** Start of PROVIDED DATA **
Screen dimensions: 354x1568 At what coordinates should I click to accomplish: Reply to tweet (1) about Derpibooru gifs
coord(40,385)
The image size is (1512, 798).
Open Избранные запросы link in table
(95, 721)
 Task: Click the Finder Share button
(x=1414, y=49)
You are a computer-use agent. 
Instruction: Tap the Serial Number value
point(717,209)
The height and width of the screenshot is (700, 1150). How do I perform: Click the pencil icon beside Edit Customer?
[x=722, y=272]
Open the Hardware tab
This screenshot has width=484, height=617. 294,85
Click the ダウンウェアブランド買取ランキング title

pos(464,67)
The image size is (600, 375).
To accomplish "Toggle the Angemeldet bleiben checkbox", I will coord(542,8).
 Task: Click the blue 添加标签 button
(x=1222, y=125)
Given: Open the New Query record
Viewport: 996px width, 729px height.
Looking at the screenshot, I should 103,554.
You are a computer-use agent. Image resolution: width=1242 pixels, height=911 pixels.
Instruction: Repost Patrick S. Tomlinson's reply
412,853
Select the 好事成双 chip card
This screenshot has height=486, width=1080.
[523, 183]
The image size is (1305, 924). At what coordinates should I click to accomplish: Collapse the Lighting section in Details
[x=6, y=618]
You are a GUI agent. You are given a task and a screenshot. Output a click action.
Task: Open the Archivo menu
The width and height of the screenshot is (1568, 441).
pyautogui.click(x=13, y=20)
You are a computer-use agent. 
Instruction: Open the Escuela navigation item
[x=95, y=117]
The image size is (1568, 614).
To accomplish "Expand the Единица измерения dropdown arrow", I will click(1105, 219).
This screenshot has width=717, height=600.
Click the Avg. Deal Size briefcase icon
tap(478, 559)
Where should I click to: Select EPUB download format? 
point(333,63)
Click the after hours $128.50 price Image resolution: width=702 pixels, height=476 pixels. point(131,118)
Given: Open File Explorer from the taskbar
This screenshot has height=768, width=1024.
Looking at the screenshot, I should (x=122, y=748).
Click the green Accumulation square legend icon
** End of PROVIDED DATA **
State how many lines in the items above contain the word "should". Give the number alone.

> THE ANSWER: 5